2020 Petrichor Prize finalist
I was born in an insular community in rural North Carolina into a family of storytellers. When family and friends gathered, stories were told, and small moments took on larger meaning and portent. The whole of it was imbued with and made extramundane by the singsong cadence of Appalachian folk speech, a Scottish-flavored Elizabethan English ferried through the generations and across the American landscape by colonial ancestor settlers, from Pennsylvania, to the Appalachian Mountains, to the Piedmont.
Loving the Dead and Gone, the 2020 Petrichor Prize Finalist, is the first novel in a trilogy set in Gold Ridge and Potter, fictional towns deep in the red-dirt heart of North Carolina.Place shapes the emotional parameters of my characters’ choices and, in some cases, provides me with actual characters. When I write, I listen and watch the people in my head who beguile me to witness their individual stories. They speak still in this first language, despite my own transnational life.

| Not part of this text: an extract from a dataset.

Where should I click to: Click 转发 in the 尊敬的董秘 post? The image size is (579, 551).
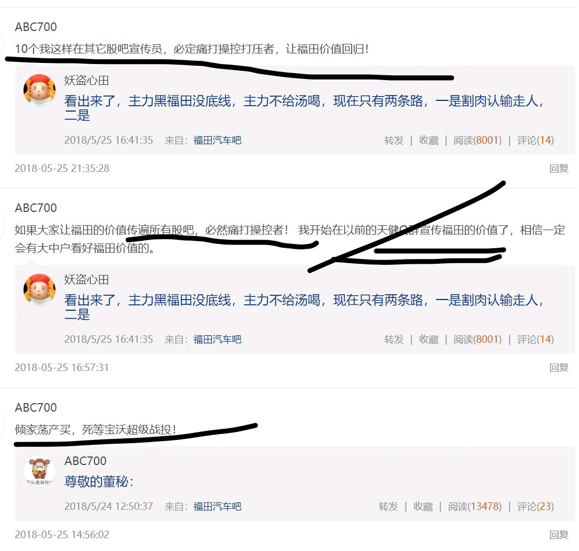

In Loving the Dead and Gone, a 1960s freak car accident sets in motion a series of events that will forever change the lives of the book’s central characters. The novel explores the transformative power of death and how tragedy can bind people together even more lastingly than passion. I’m fascinated with how people can experience the same event in utterly different ways. The story found seed in my first memory, a family misfortune, much of which, I would only learn as an adult, was the fiction of a three-year-old shaped by the character of my childhood and all that came after.
This fictive world, put in motion by what Tobias Wolff refers to as “the catalyst of memory,” is told through the small lens of the intimate dramas of rural characters struggling to understand themselves and others. Exploring the potency of simple emotional stories, I search for the profound in the everyday and explore the constellation of emotion in the dynamics within family and community.
An early draft of Loving the Dead and Gone won the Washington Prize for Fiction and was a finalist for the Eludia Award. Stories excerpted from the novel have been published in Walking the Edge: A Southern Gothic Anthology, Snake Nation Review, Parting Gifts, Short Fiction by Women, The Village Rambler, and The Washington Review. Excerpted story awards include the Thomas Wolfe Fiction Prize, the Manchester Metropolitan University Manchester Fiction Prize short-list, the 2018 Bridport Prize short list, and the 2016 Seán Ó Faoláin Prize long-list.
My other awards include Ohio Arts Council and the Virginia Arts Commission Fellowships, VCCA and Fundacíon Valparaiso artist residencies, Writer in Residence, Cincinnati Public Library Foundation, Finalist; StoryQuarterly Scholar, Sewanee Writers’ Conference, 2016 Fish Short Story Prize Short List, 2018 Under the Gum Tree Nonfiction Prize, finalist; the Virginia Governor’s Screenwriting Award, and Sundance Institute Screenwriters Workshop, finalist.
Stories, poems, and nonfiction have appeared in StorySOUTH, The Mississippi Review, The American Literary Review, Verdad, Potomac Review, Dash, and many others. Anthologies include Neighbors, 2020; Show Us Your Papers, 2020; The Boom Project, 2016 Fish Anthology, Gravity Dancers, Double Lives, and Best New Poets. I have taught fiction at the Chautauqua Institution, Danville Writer’s Conference, and the Writers’ Center in Bethesda, Maryland.
An art historian and inveterate traveler, my assignments, which include interviews with such art and entertainment luminaries as Frank Gehry, Annie Leibovitz, Alison Krauss, and Lucinda Williams, have taken me all over the world, and I have published more than a thousand features on the arts, design, architecture, interiors and gardens, photography, travel, food, fashion, books, and dance in such publications as The Boston Globe Magazine, Elle, Traditional Home, Interiors, Art & Antiques, Travel & Leisure, Edible Ohio Valley, Neiman Marcus The Book, USAir Magazine, Hearst Special Publications, The Los Angeles Times, The Washington Times, Photographer’s Forum, American Photo, and Southern Accents. My on-air interviews have been featured on “Around Cincinnati”, a weekly art talk show on NPR station WVXU. I now live in Cincinnati with my husband, visual artist Shinji Turner-Yamamoto.